As I've mentioned here before, I have traditionally had my students keep a written lab notebook of all the actions they take as they set up and administer their machines. This year, I'd like to have them keep their notebooks online in a blog. That enables me to keep up with what their writing in an aggregator rather than everyone passing bulky written notebooks around.
I've got a few options:
- Have the students use Radio. Pros: its easy Cons: it costs money and they won't necessarily have there own windows box to run it on (the lab machines will be running Linux).
- Have the students install something on their lab machine like Slash or Monoraul Jerk. Pros: they control it and its free. Cons: they won't be sophisticated enough for these installations until a month into the class (although its a great exercise).

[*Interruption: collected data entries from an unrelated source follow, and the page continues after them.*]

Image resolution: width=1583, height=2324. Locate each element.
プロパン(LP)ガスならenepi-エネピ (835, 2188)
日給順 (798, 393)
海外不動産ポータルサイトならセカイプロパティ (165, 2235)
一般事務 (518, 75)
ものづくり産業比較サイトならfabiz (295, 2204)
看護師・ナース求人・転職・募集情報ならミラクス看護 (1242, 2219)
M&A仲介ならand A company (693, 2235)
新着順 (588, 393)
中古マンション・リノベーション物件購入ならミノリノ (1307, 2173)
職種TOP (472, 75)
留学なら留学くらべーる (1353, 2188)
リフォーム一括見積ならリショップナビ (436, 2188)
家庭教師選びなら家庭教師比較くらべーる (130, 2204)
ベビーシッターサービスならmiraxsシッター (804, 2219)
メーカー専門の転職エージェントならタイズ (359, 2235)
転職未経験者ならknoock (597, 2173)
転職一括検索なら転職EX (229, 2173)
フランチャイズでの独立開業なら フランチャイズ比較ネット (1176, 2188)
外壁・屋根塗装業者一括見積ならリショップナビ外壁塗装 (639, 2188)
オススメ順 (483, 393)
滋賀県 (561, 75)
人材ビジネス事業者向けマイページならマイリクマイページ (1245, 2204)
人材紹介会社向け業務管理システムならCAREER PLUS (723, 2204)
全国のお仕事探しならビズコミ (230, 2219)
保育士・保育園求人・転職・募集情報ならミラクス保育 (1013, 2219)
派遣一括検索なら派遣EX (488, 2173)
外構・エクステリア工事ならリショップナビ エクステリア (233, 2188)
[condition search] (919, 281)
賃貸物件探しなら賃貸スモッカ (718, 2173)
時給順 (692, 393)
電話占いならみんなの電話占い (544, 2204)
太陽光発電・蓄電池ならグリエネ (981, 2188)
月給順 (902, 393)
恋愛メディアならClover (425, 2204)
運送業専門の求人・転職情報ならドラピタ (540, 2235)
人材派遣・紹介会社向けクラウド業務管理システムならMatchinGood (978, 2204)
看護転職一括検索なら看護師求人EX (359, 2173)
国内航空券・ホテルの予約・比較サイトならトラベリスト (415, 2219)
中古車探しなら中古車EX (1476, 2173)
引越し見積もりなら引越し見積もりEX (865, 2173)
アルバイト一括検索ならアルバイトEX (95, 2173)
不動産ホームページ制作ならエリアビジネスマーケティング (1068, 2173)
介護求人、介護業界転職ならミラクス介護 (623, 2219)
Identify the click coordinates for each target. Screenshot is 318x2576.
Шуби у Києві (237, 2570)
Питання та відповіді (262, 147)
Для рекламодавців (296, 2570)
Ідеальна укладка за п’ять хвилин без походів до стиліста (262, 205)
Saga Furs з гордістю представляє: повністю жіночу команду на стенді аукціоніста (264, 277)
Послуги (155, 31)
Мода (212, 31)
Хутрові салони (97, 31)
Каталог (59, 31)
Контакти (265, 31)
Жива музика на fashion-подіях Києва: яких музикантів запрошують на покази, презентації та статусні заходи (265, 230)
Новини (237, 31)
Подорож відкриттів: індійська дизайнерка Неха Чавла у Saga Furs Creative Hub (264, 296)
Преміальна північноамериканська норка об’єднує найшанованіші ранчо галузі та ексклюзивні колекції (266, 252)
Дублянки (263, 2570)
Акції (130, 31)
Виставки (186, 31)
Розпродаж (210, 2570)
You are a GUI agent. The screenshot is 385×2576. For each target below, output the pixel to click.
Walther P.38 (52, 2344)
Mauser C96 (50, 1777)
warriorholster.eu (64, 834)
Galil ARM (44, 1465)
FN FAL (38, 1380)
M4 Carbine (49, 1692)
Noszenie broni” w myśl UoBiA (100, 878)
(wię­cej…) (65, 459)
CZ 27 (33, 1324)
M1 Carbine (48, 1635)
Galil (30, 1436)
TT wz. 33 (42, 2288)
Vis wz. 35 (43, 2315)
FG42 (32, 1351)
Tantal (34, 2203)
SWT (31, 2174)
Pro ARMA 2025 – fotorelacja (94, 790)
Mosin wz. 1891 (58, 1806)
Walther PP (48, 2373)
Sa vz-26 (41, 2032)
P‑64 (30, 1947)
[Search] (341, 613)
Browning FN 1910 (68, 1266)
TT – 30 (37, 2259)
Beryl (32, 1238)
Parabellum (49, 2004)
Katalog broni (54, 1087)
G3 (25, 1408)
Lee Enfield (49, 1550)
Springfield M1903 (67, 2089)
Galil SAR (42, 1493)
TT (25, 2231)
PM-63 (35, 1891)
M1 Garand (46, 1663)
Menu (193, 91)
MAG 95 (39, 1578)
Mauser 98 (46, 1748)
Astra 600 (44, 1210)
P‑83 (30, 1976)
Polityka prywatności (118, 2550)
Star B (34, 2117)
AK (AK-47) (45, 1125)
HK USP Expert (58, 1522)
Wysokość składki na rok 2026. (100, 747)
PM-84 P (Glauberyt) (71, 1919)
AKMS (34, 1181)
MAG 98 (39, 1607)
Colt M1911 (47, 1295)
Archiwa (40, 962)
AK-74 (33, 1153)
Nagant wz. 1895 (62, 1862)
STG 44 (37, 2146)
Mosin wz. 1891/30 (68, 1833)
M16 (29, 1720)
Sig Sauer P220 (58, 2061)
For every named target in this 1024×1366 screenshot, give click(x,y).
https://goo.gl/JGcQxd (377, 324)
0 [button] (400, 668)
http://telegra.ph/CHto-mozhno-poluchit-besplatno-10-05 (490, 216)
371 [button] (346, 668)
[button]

- Use the Slashcode Journal system that I already have running on the class site. Pros: its easy. Cons: no possibility for multiple channels or RSS.
Turns out that the pleasant surprise is that the Slash journal system does do RSS. I was thinking, "OK, I could modify journal.pl to output RSS." There's already a "op=display" parameter. Lo and behold, if you change the "display" to "rss" you get RSS. Pretty cool.
I will need to modify journal.pl a little. It doesn't put the journal writers name in the title, but in the description field which many aggregators doesn't display. Having 40-50 sites show up in my aggregator all labeled "CS462, Enterprise Computing Journals" wouldn't work. [Update: I made the change easily in just a few minutes.]